From its very beginning, to, and including the present, there have always been scandals in the Church. Judas Iscariot betrayed Jesus, Peter denied knowing Jesus, and Thomas doubted the story of Jesus’ resurrection from the dead. One of Jesus parables speaks to the reality that there will always be saints as well as sinners in the church. This week a list of names of people credibly accused of abuse in Catholic parishes or schools was released.
Psychologists and Psychiatrists tell us that we are as sick as our secrets. Secrets can isolate us, make us more defensive, and can be a way of avoiding accountability. Certain wounds that are left alone and untreated don’t go away without treatment including fresh air and light. Jesus said, “The Truth will set you free.” Sometimes, it can embarrass, disgust, anger us first.

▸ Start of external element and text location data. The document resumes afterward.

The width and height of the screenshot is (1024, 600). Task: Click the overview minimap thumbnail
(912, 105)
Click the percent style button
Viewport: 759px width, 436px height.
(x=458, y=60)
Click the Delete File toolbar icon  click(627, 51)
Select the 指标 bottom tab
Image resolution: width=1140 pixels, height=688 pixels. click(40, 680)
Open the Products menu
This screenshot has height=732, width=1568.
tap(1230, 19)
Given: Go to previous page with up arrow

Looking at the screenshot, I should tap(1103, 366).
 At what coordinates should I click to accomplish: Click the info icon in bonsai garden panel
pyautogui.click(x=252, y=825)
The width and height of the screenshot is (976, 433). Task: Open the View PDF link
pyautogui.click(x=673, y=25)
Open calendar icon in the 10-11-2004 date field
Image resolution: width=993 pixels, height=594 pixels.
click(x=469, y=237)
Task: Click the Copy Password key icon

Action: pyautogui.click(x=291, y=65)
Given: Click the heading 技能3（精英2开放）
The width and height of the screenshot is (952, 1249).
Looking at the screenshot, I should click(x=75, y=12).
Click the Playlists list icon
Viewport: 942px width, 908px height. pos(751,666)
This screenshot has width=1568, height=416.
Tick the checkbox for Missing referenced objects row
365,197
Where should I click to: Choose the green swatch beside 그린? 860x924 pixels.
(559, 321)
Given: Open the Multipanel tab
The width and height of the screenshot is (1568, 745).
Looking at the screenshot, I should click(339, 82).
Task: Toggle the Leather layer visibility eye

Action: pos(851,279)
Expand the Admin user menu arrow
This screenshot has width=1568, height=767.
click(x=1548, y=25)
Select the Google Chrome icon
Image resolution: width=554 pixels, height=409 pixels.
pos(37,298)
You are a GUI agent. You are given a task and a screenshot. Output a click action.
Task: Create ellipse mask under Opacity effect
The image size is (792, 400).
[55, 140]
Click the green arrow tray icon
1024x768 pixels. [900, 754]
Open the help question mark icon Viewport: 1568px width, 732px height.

Our first thoughts and prayers must be for victims whose faith and trust were betrayed. They are not to blame. They had a right to expect and certainly deserved better from a priest, deacon, religious, or lay employee. Nor are lawyers to blame because lawsuits have helped and are helping to bring about changes.
In one of my homilies last August I said, “About people who harm and abuse children, Jesus says, ‘It would be better for him if a millstone were put around his neck to be thrown into the sea.’ ‘Fourth Century Saint John Chrysostom said, ‘The roads in hell are paved with the skulls of erring priests, with bishops as their signposts.’” Eleventh Century Saint Peter Damian warned bishops and superiors who allowed such sinful and scandalous behavior to continue will be judged as if they themselves had committed the very same sins.
Once again I ask you to “remember to not lose hope or give into despair. Jesus began the Church because we need it. He knows that we can’t make it on our own. Jesus never has and never will give up on the Church. He promised, “The gates of hell will not prevail against it.” He said he will be with us always. Jesus gives us his very self when we receive his Body and Blood in communion. When we give up – if we walk away – we let the side of evil win. It is we ourselves who suffer when we deprive ourselves of the sacraments.”
I’ll conclude with these words of Sixteenth Century saint and reformer Teresa of Avila. “Let nothing disturb you, nothing frighten you, all things are passing, God is unchanging. Patience gains all; nothing is lacking to those who have God: God alone is sufficient.”